▶ [Stored data entries]:
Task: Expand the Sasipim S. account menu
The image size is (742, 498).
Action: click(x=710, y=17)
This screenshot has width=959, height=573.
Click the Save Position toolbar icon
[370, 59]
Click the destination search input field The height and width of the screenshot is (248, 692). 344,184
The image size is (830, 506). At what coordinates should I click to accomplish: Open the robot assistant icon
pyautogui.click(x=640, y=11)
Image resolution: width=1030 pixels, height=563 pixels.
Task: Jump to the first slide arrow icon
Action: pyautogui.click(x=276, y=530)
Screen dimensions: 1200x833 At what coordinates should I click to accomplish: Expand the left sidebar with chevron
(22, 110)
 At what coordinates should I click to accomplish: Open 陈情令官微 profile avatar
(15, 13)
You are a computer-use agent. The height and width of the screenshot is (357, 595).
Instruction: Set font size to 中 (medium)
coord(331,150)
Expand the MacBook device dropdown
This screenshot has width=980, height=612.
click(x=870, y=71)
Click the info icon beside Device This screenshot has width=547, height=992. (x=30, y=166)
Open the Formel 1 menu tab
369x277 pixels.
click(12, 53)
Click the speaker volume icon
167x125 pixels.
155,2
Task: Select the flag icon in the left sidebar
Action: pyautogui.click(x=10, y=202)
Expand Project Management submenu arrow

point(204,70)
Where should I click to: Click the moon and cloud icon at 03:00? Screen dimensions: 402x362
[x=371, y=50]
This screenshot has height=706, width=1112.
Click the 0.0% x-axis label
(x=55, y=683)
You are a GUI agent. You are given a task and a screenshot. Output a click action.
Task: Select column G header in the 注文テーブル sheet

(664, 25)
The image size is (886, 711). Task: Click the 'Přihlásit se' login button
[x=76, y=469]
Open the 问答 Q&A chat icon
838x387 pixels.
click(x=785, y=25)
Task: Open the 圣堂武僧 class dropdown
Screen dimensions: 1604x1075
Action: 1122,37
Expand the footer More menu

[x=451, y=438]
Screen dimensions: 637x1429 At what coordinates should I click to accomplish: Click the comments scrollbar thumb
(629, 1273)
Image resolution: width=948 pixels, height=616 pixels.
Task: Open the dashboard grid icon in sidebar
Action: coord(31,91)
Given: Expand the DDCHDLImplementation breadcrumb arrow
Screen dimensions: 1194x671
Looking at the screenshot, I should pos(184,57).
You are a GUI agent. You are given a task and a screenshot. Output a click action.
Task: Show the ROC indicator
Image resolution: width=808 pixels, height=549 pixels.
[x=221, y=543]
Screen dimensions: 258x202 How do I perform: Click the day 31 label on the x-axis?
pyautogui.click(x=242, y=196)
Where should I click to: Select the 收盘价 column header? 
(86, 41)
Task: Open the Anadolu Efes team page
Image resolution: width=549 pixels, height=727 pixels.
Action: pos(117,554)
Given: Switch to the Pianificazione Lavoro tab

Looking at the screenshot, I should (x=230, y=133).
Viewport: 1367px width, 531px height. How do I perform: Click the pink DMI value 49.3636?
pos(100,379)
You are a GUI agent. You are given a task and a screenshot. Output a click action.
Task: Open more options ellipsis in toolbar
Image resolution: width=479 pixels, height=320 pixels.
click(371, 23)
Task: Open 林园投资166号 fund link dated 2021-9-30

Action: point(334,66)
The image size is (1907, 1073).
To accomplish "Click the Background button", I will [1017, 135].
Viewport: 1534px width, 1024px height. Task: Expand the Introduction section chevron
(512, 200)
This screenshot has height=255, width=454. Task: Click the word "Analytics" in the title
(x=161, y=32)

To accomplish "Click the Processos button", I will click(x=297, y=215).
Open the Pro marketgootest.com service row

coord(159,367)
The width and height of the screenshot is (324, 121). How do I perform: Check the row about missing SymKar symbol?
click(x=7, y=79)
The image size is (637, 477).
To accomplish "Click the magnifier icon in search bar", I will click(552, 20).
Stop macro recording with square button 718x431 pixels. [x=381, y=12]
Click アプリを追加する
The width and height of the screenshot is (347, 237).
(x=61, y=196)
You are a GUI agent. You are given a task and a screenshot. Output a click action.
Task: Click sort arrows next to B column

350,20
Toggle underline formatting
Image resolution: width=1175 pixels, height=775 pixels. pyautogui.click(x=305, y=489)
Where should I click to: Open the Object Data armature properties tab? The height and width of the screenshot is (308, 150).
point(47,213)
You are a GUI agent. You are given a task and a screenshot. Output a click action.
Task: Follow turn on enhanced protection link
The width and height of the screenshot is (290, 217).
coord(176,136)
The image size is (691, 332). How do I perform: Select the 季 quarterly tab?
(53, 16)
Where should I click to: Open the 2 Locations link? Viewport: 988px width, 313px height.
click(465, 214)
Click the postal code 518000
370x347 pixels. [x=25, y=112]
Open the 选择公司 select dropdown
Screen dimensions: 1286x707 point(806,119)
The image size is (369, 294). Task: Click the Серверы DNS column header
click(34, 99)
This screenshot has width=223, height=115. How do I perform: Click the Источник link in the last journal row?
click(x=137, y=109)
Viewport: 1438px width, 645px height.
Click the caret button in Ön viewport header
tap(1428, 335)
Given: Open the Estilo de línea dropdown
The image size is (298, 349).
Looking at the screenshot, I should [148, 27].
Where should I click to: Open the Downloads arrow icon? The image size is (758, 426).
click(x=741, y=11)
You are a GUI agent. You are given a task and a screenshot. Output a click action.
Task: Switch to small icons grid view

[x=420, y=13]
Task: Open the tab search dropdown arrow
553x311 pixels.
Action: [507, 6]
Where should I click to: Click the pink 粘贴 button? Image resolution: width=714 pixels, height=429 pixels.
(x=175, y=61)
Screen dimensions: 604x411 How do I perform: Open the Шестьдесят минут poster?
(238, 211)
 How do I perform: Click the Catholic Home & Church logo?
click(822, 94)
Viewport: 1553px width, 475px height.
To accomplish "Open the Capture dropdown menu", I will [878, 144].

▶ [Prompt]: Each entry above must be repeated word for word.

▶ [Output for this task]:
Task: Expand the Sasipim S. account menu
The image size is (742, 498).
Action: click(x=710, y=17)
This screenshot has width=959, height=573.
Click the Save Position toolbar icon
[370, 59]
Click the destination search input field The height and width of the screenshot is (248, 692). 344,184
The image size is (830, 506). At what coordinates should I click to accomplish: Open the robot assistant icon
pyautogui.click(x=640, y=11)
Image resolution: width=1030 pixels, height=563 pixels.
Task: Jump to the first slide arrow icon
Action: pyautogui.click(x=276, y=530)
Screen dimensions: 1200x833 At what coordinates should I click to accomplish: Expand the left sidebar with chevron
(22, 110)
 At what coordinates should I click to accomplish: Open 陈情令官微 profile avatar
(15, 13)
You are a computer-use agent. The height and width of the screenshot is (357, 595).
Instruction: Set font size to 中 (medium)
coord(331,150)
Expand the MacBook device dropdown
This screenshot has width=980, height=612.
click(x=870, y=71)
Click the info icon beside Device This screenshot has width=547, height=992. (x=30, y=166)
Open the Formel 1 menu tab
369x277 pixels.
click(12, 53)
Click the speaker volume icon
167x125 pixels.
155,2
Task: Select the flag icon in the left sidebar
Action: pyautogui.click(x=10, y=202)
Expand Project Management submenu arrow

point(204,70)
Where should I click to: Click the moon and cloud icon at 03:00? Screen dimensions: 402x362
[x=371, y=50]
This screenshot has height=706, width=1112.
Click the 0.0% x-axis label
(x=55, y=683)
You are a GUI agent. You are given a task and a screenshot. Output a click action.
Task: Select column G header in the 注文テーブル sheet

(664, 25)
The image size is (886, 711). Task: Click the 'Přihlásit se' login button
[x=76, y=469]
Open the 问答 Q&A chat icon
838x387 pixels.
click(x=785, y=25)
Task: Open the 圣堂武僧 class dropdown
Screen dimensions: 1604x1075
Action: 1122,37
Expand the footer More menu

[x=451, y=438]
Screen dimensions: 637x1429 At what coordinates should I click to accomplish: Click the comments scrollbar thumb
(629, 1273)
Image resolution: width=948 pixels, height=616 pixels.
Task: Open the dashboard grid icon in sidebar
Action: coord(31,91)
Given: Expand the DDCHDLImplementation breadcrumb arrow
Screen dimensions: 1194x671
Looking at the screenshot, I should pos(184,57).
You are a GUI agent. You are given a task and a screenshot. Output a click action.
Task: Show the ROC indicator
Image resolution: width=808 pixels, height=549 pixels.
[x=221, y=543]
Screen dimensions: 258x202 How do I perform: Click the day 31 label on the x-axis?
pyautogui.click(x=242, y=196)
Where should I click to: Select the 收盘价 column header? 
(86, 41)
Task: Open the Anadolu Efes team page
Image resolution: width=549 pixels, height=727 pixels.
Action: pos(117,554)
Given: Switch to the Pianificazione Lavoro tab

Looking at the screenshot, I should (x=230, y=133).
Viewport: 1367px width, 531px height. How do I perform: Click the pink DMI value 49.3636?
pos(100,379)
You are a GUI agent. You are given a task and a screenshot. Output a click action.
Task: Open more options ellipsis in toolbar
Image resolution: width=479 pixels, height=320 pixels.
click(371, 23)
Task: Open 林园投资166号 fund link dated 2021-9-30

Action: point(334,66)
The image size is (1907, 1073).
To accomplish "Click the Background button", I will [1017, 135].
Viewport: 1534px width, 1024px height. Task: Expand the Introduction section chevron
(512, 200)
This screenshot has height=255, width=454. Task: Click the word "Analytics" in the title
(x=161, y=32)

To accomplish "Click the Processos button", I will click(x=297, y=215).
Open the Pro marketgootest.com service row

coord(159,367)
The width and height of the screenshot is (324, 121). How do I perform: Check the row about missing SymKar symbol?
click(x=7, y=79)
The image size is (637, 477).
To accomplish "Click the magnifier icon in search bar", I will click(552, 20).
Stop macro recording with square button 718x431 pixels. [x=381, y=12]
Click アプリを追加する
The width and height of the screenshot is (347, 237).
(x=61, y=196)
You are a GUI agent. You are given a task and a screenshot. Output a click action.
Task: Click sort arrows next to B column

350,20
Toggle underline formatting
Image resolution: width=1175 pixels, height=775 pixels. pyautogui.click(x=305, y=489)
Where should I click to: Open the Object Data armature properties tab? The height and width of the screenshot is (308, 150).
point(47,213)
You are a GUI agent. You are given a task and a screenshot. Output a click action.
Task: Follow turn on enhanced protection link
The width and height of the screenshot is (290, 217).
coord(176,136)
The image size is (691, 332). How do I perform: Select the 季 quarterly tab?
(53, 16)
Where should I click to: Open the 2 Locations link? Viewport: 988px width, 313px height.
click(465, 214)
Click the postal code 518000
370x347 pixels. [x=25, y=112]
Open the 选择公司 select dropdown
Screen dimensions: 1286x707 point(806,119)
The image size is (369, 294). Task: Click the Серверы DNS column header
click(34, 99)
This screenshot has width=223, height=115. How do I perform: Click the Источник link in the last journal row?
click(x=137, y=109)
Viewport: 1438px width, 645px height.
Click the caret button in Ön viewport header
tap(1428, 335)
Given: Open the Estilo de línea dropdown
The image size is (298, 349).
Looking at the screenshot, I should [148, 27].
Where should I click to: Open the Downloads arrow icon? The image size is (758, 426).
click(x=741, y=11)
You are a GUI agent. You are given a task and a screenshot. Output a click action.
Task: Switch to small icons grid view

[x=420, y=13]
Task: Open the tab search dropdown arrow
553x311 pixels.
Action: [507, 6]
Where should I click to: Click the pink 粘贴 button? Image resolution: width=714 pixels, height=429 pixels.
(x=175, y=61)
Screen dimensions: 604x411 How do I perform: Open the Шестьдесят минут poster?
(238, 211)
 How do I perform: Click the Catholic Home & Church logo?
click(822, 94)
Viewport: 1553px width, 475px height.
To accomplish "Open the Capture dropdown menu", I will [878, 144].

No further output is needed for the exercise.